EXERCISE REQUIREMENTS.
(1) In the passage about Rosalynn Carter and civility, in what year did the writer visit Plains, Georgia?
(2) Continue the passage about Rosalynn Carter and civility, starting right after its final sentence.

## START PASSAGE GIVEN

Now that’s a great AAPI weekend-- in most cases.

But even when my football team won (the 49ers–Go Purdy!), for me, the weekend turned sad late Sunday when I heard of the passing of Rosalynn Carter.

I never knew I felt anything for the former First Lady, until I paid a visit to Plains, Georgia in 2016. My daughter was living in the area at the time, and I was so taken by Plains, I thought about buying the gift shop there. Not just a t-shirt and some peanut butter brickle, but the whole store. (I may have had one too many Billy Beers.)

At the time, the hottest ticket in town was Sunday School with former President Jimmy Carter.

Carter was good. But Rosalynn was the surprise. During the photo op session, Rosalynn was especially gracious, speaking to me and my daughter.

I don’t remember her precise words, but they exuded kindness and grace. She was the first lady, but in her public presence, you were always the most important thing.

It’s tiring to be that nice and kind. Maybe that’s why most of us aren’t.

But with Ms. Carter’s passing, I recall her life as a lesson in a civility that has been degraded in American public and private life.

We call on the politicians, our political leaders, to set a good example.

And what have we seen in recent weeks?

We see the former president, No. 45, the twice impeached, four-time criminally indicted one who wants to be president again, setting a hateful tone for America.

In New Hampshire, No. 45 resorted to autocratic rhetoric worthy of a Hitler: “We pledge to you that we will root out the Communist, Marxist, fascists, and the radical left thugs that live like vermin within the confines of our country, that lie and steal and cheat on elections, who will do anything, whether legally or illegally, to destroy America and the American dream.” (emphasis added)

It sounds like he’s referring to himself?

But he’s for real, and he’s not just going after decent Americans. No. 45 is looking to round up and deport undocumented people, as well as shut down the southern border. He won’t just be impacting Mexicans, but hundreds of people from other countries, like India and China.

That’s the kind of policy that comes from hateful rhetoric.

And the hate is creeping into all forms of discourse by our public officials. In the last week, we saw Senator Markwayne Mullin (R-OK) at a Senate hearing threatening to beat up a union president.

We saw the former Speaker of the House Kevin McCarthy elbowing Rep. Tim Burchett (R-TN), one of the Republican house members who voted to oust McCarthy.

Then there was House Oversight chair James Comer (R-KY) who called Rep. Jared Moskowitz (D-FL) a “smurf.”

## END PASSAGE GIVEN
## START PROVIDED INFORMATION

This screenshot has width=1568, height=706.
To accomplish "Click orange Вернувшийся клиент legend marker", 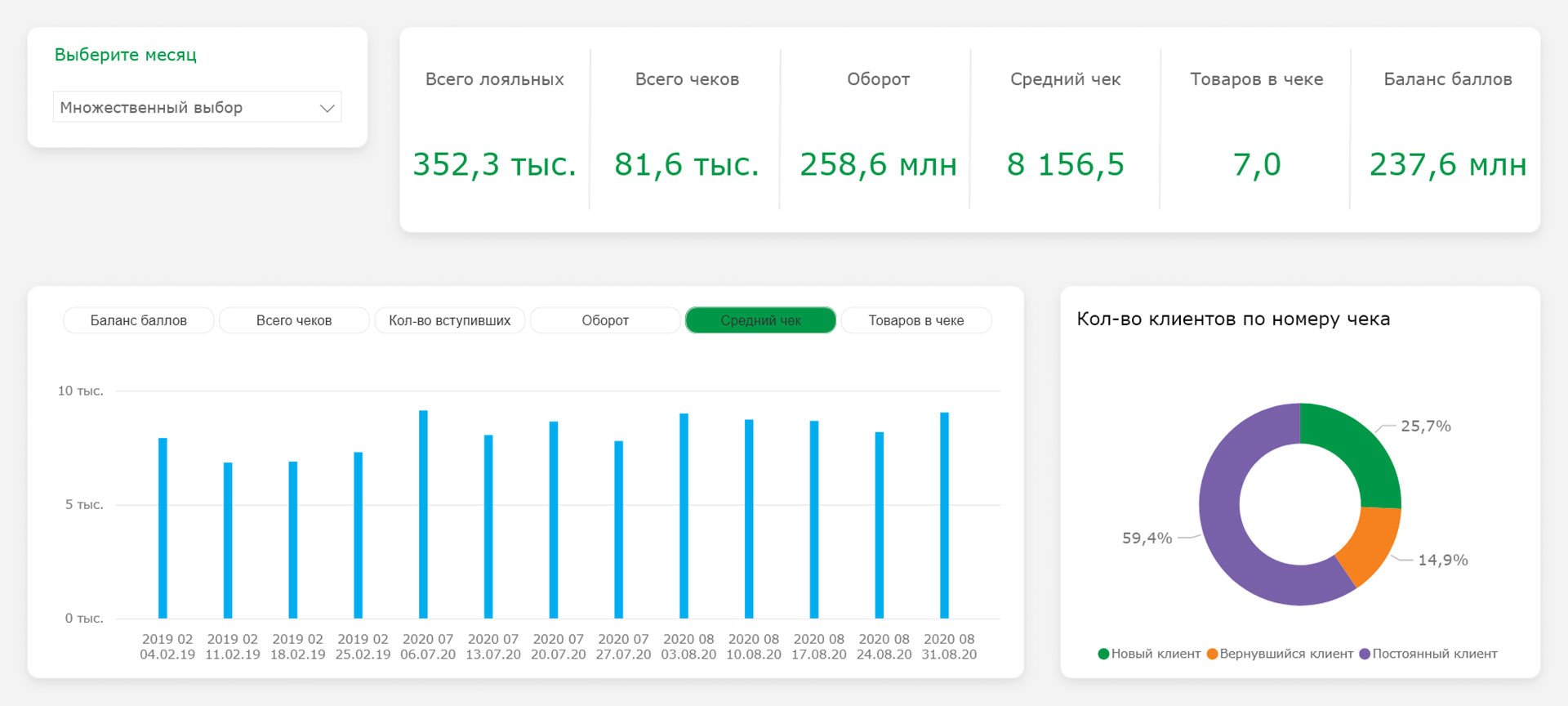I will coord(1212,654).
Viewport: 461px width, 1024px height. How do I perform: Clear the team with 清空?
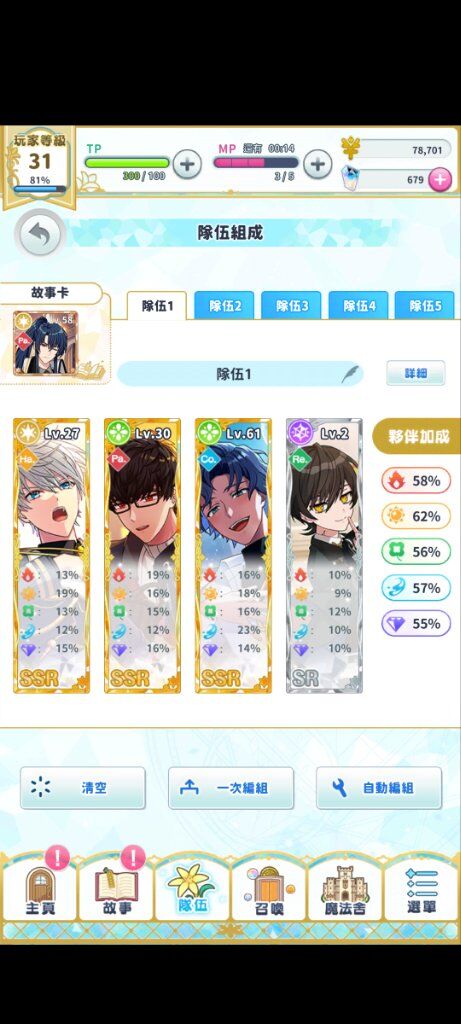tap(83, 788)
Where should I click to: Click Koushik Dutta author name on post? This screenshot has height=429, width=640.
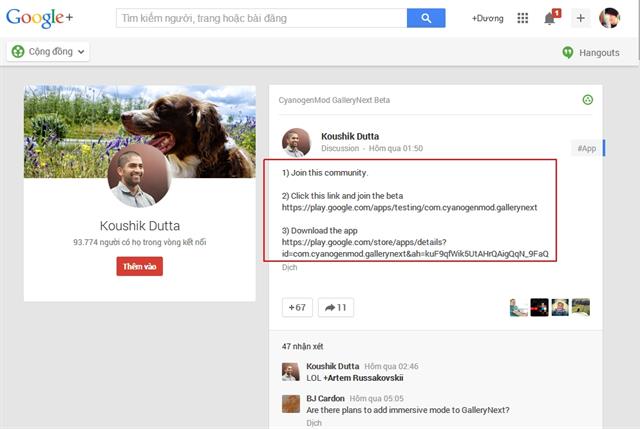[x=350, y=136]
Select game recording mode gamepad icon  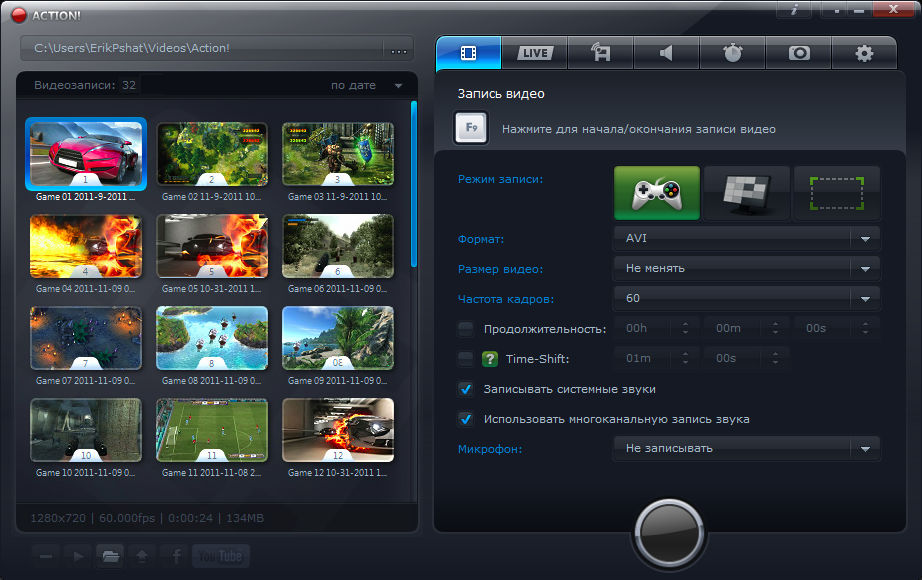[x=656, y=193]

## END PROVIDED INFORMATION

RESPONSE LIST.
(1) 2016

(2)
It’s not innocent talk, but the dismaying thing is the country is getting accustomed to it.

“Support for political violence has jumped to nearly a quarter of Americans,” reports Axios, with more than half of Americans telling the Pew Research Center they feel “angry” always or often when they think about politics.

It’s enough that 65 percent feel exhausted.

This is also the time for protests in our cities and campuses on the Middle East. After a protest in Thousand Oaks, Calif., an older American is dead, and a college professor is charged with manslaughter.

Maybe this is the grand coincidence of the passing of former First Lady Rosalynn Carter. It’s not so that we can just be nostalgic for the way America used to be. Rather, this is our time to be reminded and learn from Rosalynn Carter–that it is through grace, kindness, and mutual respect that all of us can thrive in our American democracy, together.

The former first lady set the example. During Thanksgiving Week, we should all just calm down.

And don’t eat turkey.


President Biden took the occasion of his 81st birthday to pardon two turkeys on Monday, as is the tradition on Thanksgiving week.

Image by AALDEF

It happens every year and it’s a fun photo op. But maybe this year should be different, because our nation’s factory farms are a sad, gruesome killing place. Animal rights activist Wayne Hsiung is an Asian American attorney who is such a believer in animal rights that he’s currently in a Sonoma County, Calif. jail on appeal after being convicted in connection with rescuing farm animals.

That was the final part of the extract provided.